Par Judith Beauvallet
25 avril 2025

La cinquième et ultime saison de Sera Gamble d’après les romans de Caroline Kepnes, dans un final à la fois représentatif de ses défauts qui mais qui les rattrape aussi joliment, surtout dans son dernier épisode. Encore un joli coup, plutôt inattendu.

©Netflix

Trop de you tue le you

La première saison de YOU avait fait parler d’elle pour sa façon d’être un véritable manuel filmé du parfait psychopathe ordinaire, le genre de “good guy” qui est persuadé d’être un véritable chevalier servant mais qui bascule dans le contrôle obsessionnel de la vie de sa compagne, et ce jusqu’au féminicide. En adoptant le point de vue de Joe et en entrant dans ses pensées (de plus en plus tordues), la série tentait de montrer à quel point les compagnons dangereux ne sont pas des “monstres”, mais bien des hommes a priori ordinaires.

Au fil des saisons, le modèle de thriller psychologique option prévention s’est vite essoufflée, et malgré un niveau toujours correct, YOU a souvent flirté de trop près avec une glamourisation et une sympathie accordées à son personnage principal (difficile d’adopter son point de vue pendant cinq saisons sans tomber dans ce travers). C’était notamment le cas de la saison 4, qui prenait le gros risque de faire de Joe un véritable héros dans sa première moitié, avant de basculer dans la quasi-parodie de psychopathe par la suite.

you penn badgley
Joe n’aime, en fait, que lui-même

Comment la saison 5 allait-elle pouvoir conclure cette histoire de manière satisfaisante, alors que le concept très précis et pédagogique de la première saison s’était envolé depuis longtemps ? Très rapidement, un élément phare de YOU revient symboliser toutes les contradictions internes de la série : la voix off de Joe Goldberg, qui relate les pensées du protagoniste depuis le début, s’appuie une nouvelle fois sur ce fameux “you”.

Au départ, “you” était Beck, la première obsession de Joe. Puis, “you” était devenue sa compagne suivante, et ainsi de suite. Ici, “you” est à la fois Joe lui-même, qui se parle parfois comme s’il était devenu sa propre obsession, mais aussi sa femme Kate, ou son nouveau crush. Aucune cohérence ni rigueur dans l’utilisation de ce gimmick devenu un simple age obligé, et qui glisse le mot “you” à toutes les sauces juste pour bien rappeler au spectateur ce qu’il est en train de regarder. Bref, à peine la série commence que la confusion est visible.

YOU penn badgley charlotte ritchie
Évolution classique d’une écriture un peu paumée : le personnage devient une star pour aucune raison

Eath the rich

Pourtant, le charme continue d’opérer.
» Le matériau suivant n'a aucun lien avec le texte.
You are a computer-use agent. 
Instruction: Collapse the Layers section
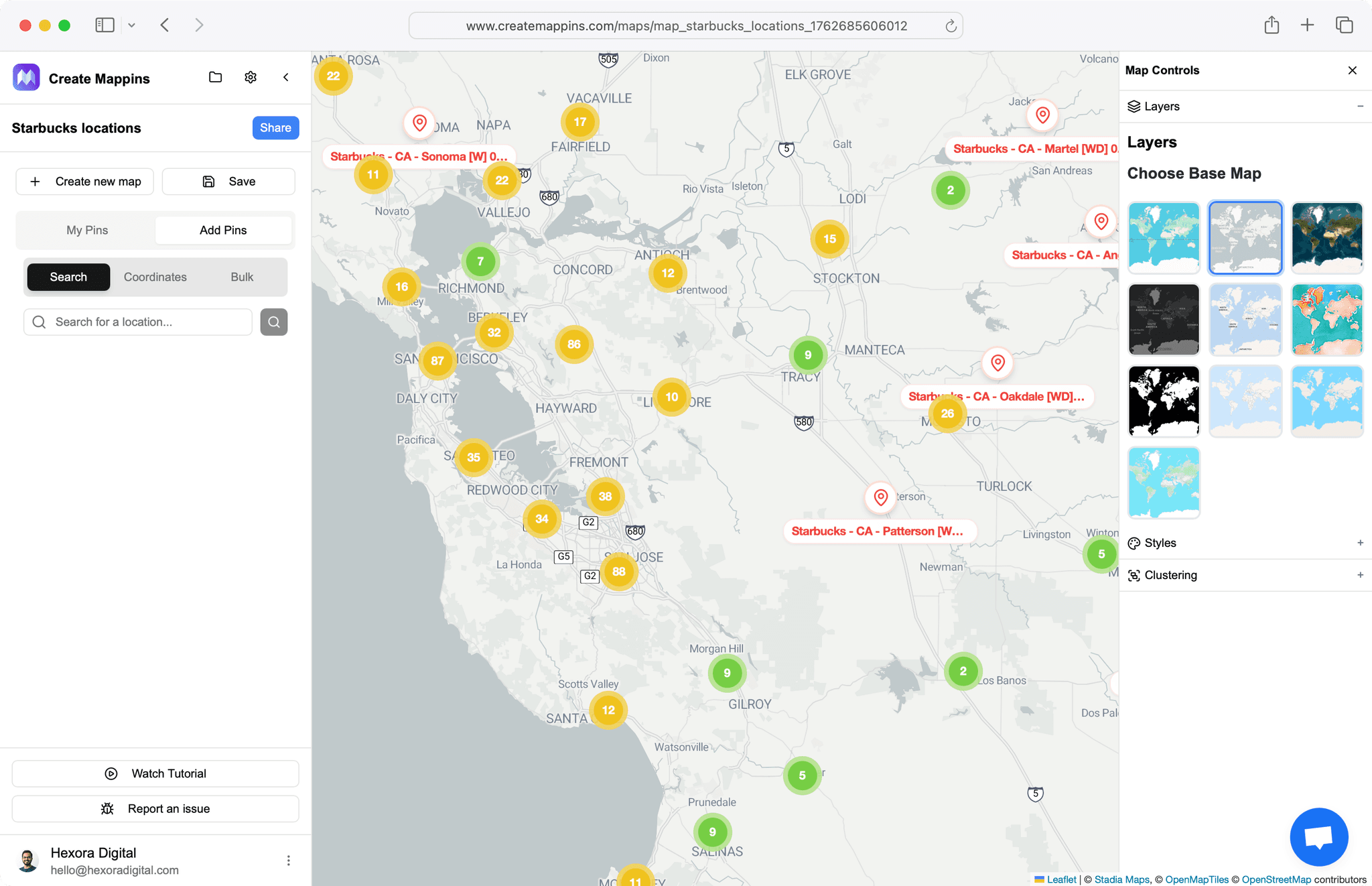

L’interprétation est toujours bonne, surtout celle de Charlotte Ritchie, qui était l’atout majeur de la saison 4 et qui prouve ici qu’elle mériterait sa propre série. Et heureusement que la série conserve un rythme, une narration et des touches d’humour (cracher sur les riches, c’était déjà le refrain de la saison précédente, et ça marche encore) qui font le boulot, parce qu’en termes d’écriture, beaucoup d’éléments peinent à retomber sur leurs pattes.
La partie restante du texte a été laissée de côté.